At the same time when you talk about being
countercyclical, since 2006 Carol Meyrowitz has
been CEO, and she has just been hugely additive in
everything that she has done. I think she is a
fantastic leader for that organization, a very
charismatic and inspiring leader. She is a great buyer.
I knew that before. I can tell you going
back years — I do all sorts of fun things like go to
apparel trade shows — and you meet these people
who deal in the product; they loved Carol. This is
long before she became CEO. She is widely regarded
as one of the four or five best apparel buyers in the
country. So the perfect person is leading an
organization that is mostly about buying and driving
good deals. I think that is a great combination.
There is a little bit of a countercyclical aspect to it,

Ruane, Cunniff & Goldfarb Investor Day St. Regis Hotel, New York City − May 16, 2014

but there is also a little bit of an aspect of great
merchandising and great leadership at the top.
You also say, well, it is countercyclical ... gosh,
TJ has done awfully well in the UK. It is doing
really well in Germany. The company’s Canadian
division, Winners, already had the highest margins in
the company when Carol took over, and the chain is
pretty much built out. So there is not a lot of room
for improvement. But the company is expanding
Marshalls into Canada to complement Winners. The
home goods business has been a home run. All parts
of the company are functioning at a really high level.

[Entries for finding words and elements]
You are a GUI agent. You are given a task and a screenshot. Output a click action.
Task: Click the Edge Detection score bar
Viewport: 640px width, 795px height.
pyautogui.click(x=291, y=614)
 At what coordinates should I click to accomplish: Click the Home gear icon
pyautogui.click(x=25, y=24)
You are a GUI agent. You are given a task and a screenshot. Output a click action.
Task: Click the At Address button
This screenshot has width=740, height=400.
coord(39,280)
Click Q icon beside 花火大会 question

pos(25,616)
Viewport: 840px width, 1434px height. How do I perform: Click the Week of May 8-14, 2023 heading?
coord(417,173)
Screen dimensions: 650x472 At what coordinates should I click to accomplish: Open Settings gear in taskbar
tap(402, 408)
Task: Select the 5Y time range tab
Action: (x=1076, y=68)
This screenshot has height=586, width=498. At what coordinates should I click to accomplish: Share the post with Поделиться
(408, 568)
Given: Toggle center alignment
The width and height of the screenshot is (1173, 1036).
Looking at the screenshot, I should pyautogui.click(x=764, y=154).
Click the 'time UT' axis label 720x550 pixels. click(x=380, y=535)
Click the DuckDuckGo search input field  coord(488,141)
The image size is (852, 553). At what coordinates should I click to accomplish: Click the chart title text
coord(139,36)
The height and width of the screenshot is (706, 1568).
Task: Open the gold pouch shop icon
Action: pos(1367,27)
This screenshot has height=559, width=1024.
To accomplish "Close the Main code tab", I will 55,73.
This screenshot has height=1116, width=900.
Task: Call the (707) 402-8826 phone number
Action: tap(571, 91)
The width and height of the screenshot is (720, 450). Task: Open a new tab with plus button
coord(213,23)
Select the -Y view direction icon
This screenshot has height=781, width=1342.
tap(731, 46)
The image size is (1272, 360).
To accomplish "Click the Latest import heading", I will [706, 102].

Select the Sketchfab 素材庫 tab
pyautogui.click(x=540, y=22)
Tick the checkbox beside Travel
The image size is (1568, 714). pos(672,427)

Complete the following:
**A)** In the investor day remarks, what is the name of the company's Canadian division?
**B)** Rewrite the stretch of the listing from its start through the line containing "pyautogui.click(x=25, y=24)" as a numbered list, skipping any blank lines.
The text and the listing have nothing to do with each other.

Worked solutions:
**A)** Winners.

**B)**
1. You are a GUI agent. You are given a task and a screenshot. Output a click action.
2. Task: Click the Edge Detection score bar
3. Viewport: 640px width, 795px height.
4. pyautogui.click(x=291, y=614)
5.  At what coordinates should I click to accomplish: Click the Home gear icon
6. pyautogui.click(x=25, y=24)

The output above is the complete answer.